Alors, oui, en lisant l’évangile
d’aujourd’hui, je reconnais les prophètes, les guérisseurs, les pacifistes et
les pacifiants, aussi les pourvoyeurs de justice, les écoutants, les
accueillants, les aidants qui, aujourd’hui travaillent, consciemment ou
inconsciemment, à la réalisation du Royaume. Je reconnais aussi tous les lépreux, les aveugles, les sourds, les
malades, les endeuillés, les exclus pour toutes sortes de raisons qui, dans la
foi, consciente ou inconsciente, sont mis ou remis debout. Aucune de ces personnes ne fait la
« une » des journaux… ou trop rarement. Cependant chacun et chacune d’entre elles
sont un levier créateur du Royaume annoncé. Chacun et chacune d’entre elles me donnent à croire que l’Esprit de Dieu
est à l’œuvre dans le monde ou plus particulièrement dans le cœur des
hommes.

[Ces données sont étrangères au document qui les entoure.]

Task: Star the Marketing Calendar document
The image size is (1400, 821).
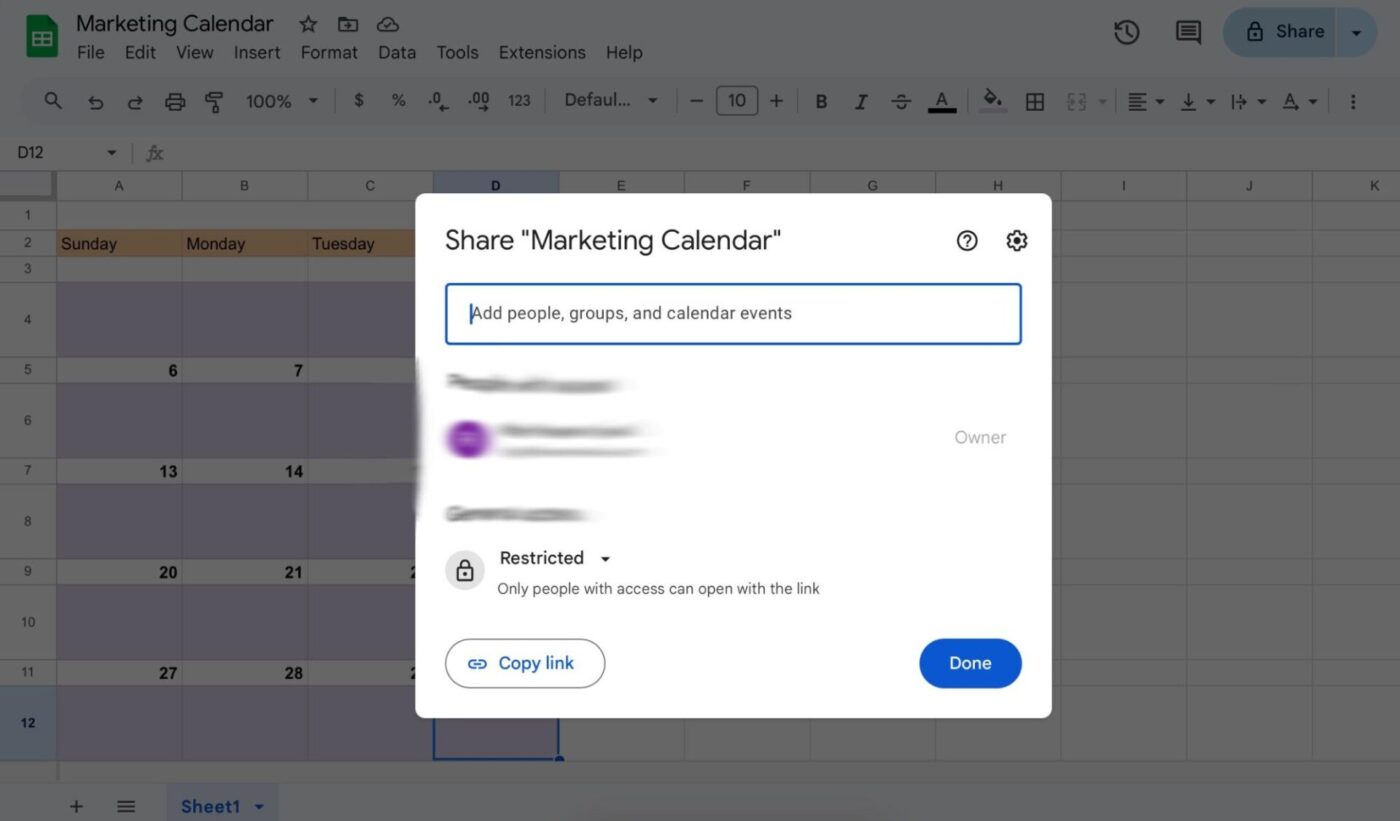Action: point(308,24)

Voilà ce que les récits de
miracles me permettent de discerner, voilà ce qu’ils me font percevoir de cette
présence bénéfique de l’Esprit de Pentecôte à l’œuvre dans nos vies d’hommes et
de femmes.
Priez le maître de
la moisson qu’il envoie les ouvriers, que nous sommes tous et toutes, à sa
moisson.
Introduction au Notre Père
Seigneur Jésus,
c’est toi qui nous montres l’exemple, c’est toi qui nous invites à mettre nos
pas dans les tiens et à goûter au bonheur de vivre de ta vie. Pour que nous
osions l’aventure avec toi, inspirés par l’Esprit de vérité et de vie, prions
notre Père comme toi-même tu nous l’as enseigné.
Prière de conclusion
Seigneur, Tu es le
Dieu de l’inattendu, de l’imprévisible mais avec certitude Tu es le Dieu de la
Vie. Apprends-nous à entendre ta voix, rends-nous docile à ton enseignement et
donne-nous le bonheur de te servir là où Tu nous y appelles.